Now, if the null hypothesis is true, we have $\sigma_{1}^{2}=\sigma_{2}^{2}$ ; which means, $\frac{s_{1}^{2}}{s_{2}^{2}} = F_{n_{1}-1,n_{2}-1}$

So the test-statistic is the ratio of the sample variances.

$f_{0}=\frac{s_{1}^{2}}{s_{2}^{2}}$

We evaluate the hypothesis based on where this test-statistic lies in the null distribution or how likely it is to find a value as large as this test-statistic $f_{0}$ in the null distribution.

For our BTC exercise, the alternate hypothesis $H_{A}$ is $\sigma_{1}^{2} > \sigma_{2}^{2}$ . So, we check how far away from unity is our test-statistic $f_{0}$ , the ratio of the sample variances.

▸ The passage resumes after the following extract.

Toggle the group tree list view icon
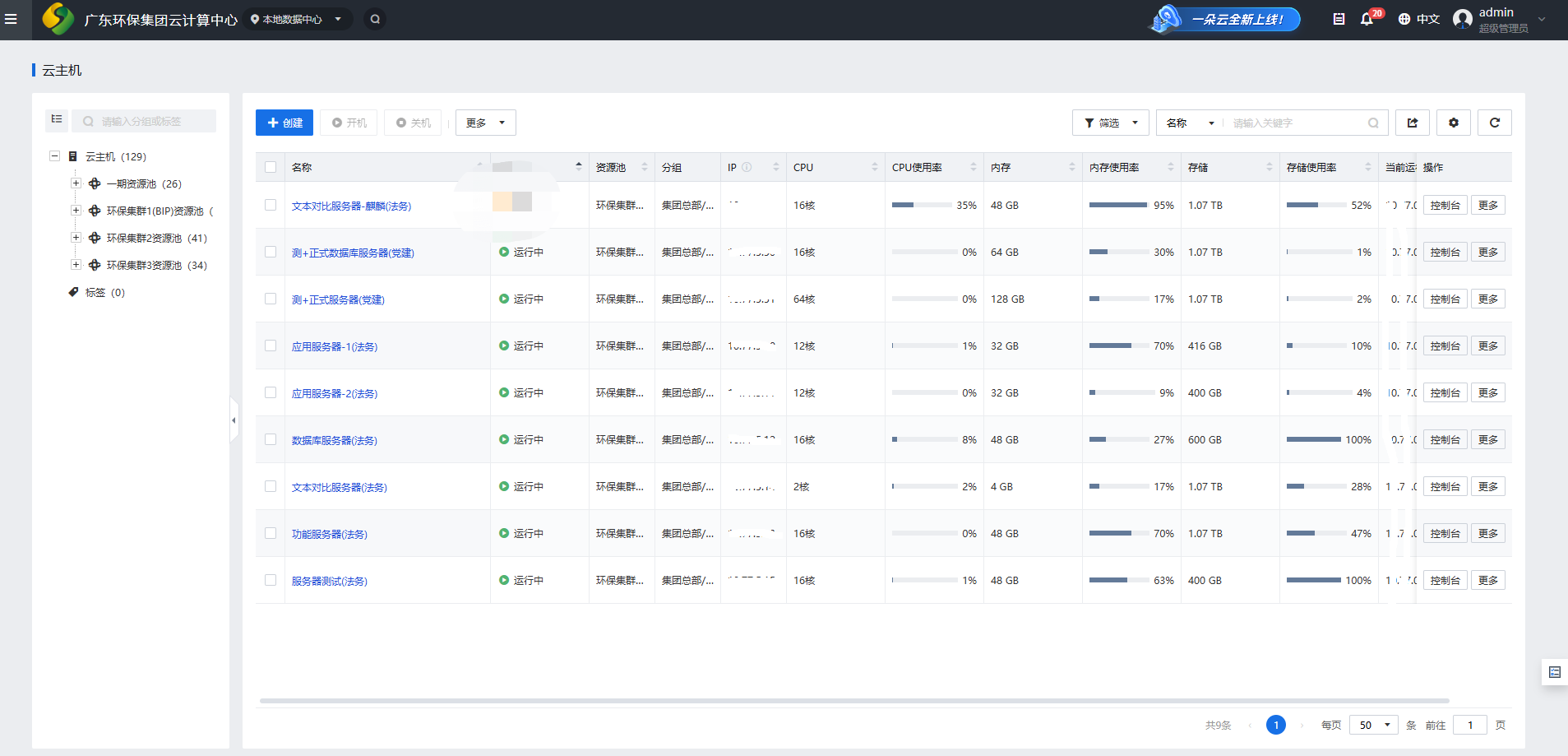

Suppose it lies in the critical rejection region based on our choice of $\alpha$ (the rate of rejection); in that case, the p-value will be small, allowing us to reject the null hypothesis that the population variances are equal.

Let’s try it.

The sample variance, $s_{1}^{2}$ , for the first sample, i..e, BTC gains/losses in the most recent week, is

$s_{1}^{2} = \frac{1}{n_{1}-1}\sum_{i=1}^{i=n_{1}}(x_{i}-\bar{x})^{2}=10,884,592$

The sample variance for the second sample (BTC gains/losses for the week preceding the current week) is

$s_{2}^{2} = \frac{1}{n_{2}-1}\sum_{i=1}^{i=n_{2}}(x_{i}-\bar{x})^{2}=1,887,768$

Their ratio, i.e., the test-statistic $f_{0}$ is 5.77.

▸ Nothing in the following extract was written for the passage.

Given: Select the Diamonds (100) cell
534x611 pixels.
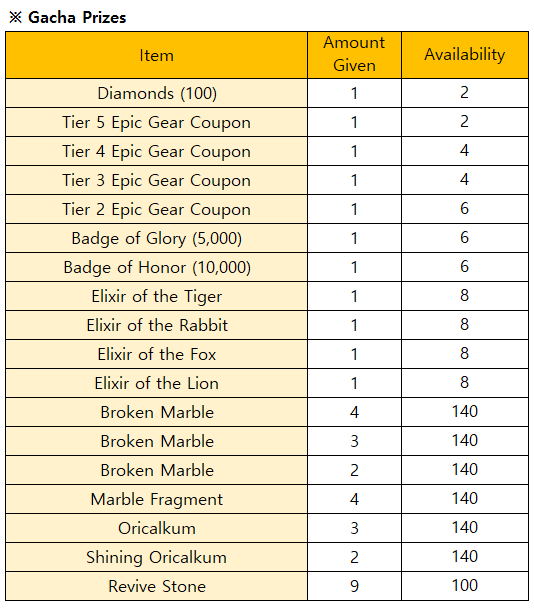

Since each sample has seven values, one value per day, the null distribution assuming that $H_{0}$ is true is an F-distribution with six numerator and denominator degrees of freedom ( $F_{6,6}$ ).

It looks like this.

As we can see, the test-statistic ( $f_{0}=5.77$ ) is in the rejection region if we opt for a rejection rate of $\alpha=5\%$ . The critical value at the 5% level is $f_{critical}=4.28$ . Any value beyond this critical value indicates a deviation far enough from unity to reject the null hypothesis that the variances are equal.

Most statistics textbooks provide a tabulated version of $f_{critical}$ for various $\alpha$ values. Here is an example of how such a table looks for $\alpha=5\%$ . It is a snapshot from Snedecor’s book entitled “Statistical Methods,” published in 1937-1938. Rows correspond to numerator degrees of freedom, and columns correspond to denominator degrees of freedom.

We can also compute the p-value, which, in this case, is the probability of finding a value greater than the test-statistic ( $P(F > f_{0})$ ), from standard computer-based statistics programs.

In our case, the p-value is 0.025, lower than the chosen rate of rejection of 5%. There is a less than 5 in 100 chance of drawing a sample having a larger F value from the null distribution at hand.

So we reject the null hypothesis that  . The population variances are unequal. The variability of the recent period is greater than the variability of the preceding period.

Perhaps the small, most recent sample is not enough to deduce the conclusion on the changes? Go ahead and test for yourself using more data. CoinDesk has data that goes back as far as October 2013, when the price of BTC was $123.

Will the music stop? Does the party come to an end? How much bitcoin do you have?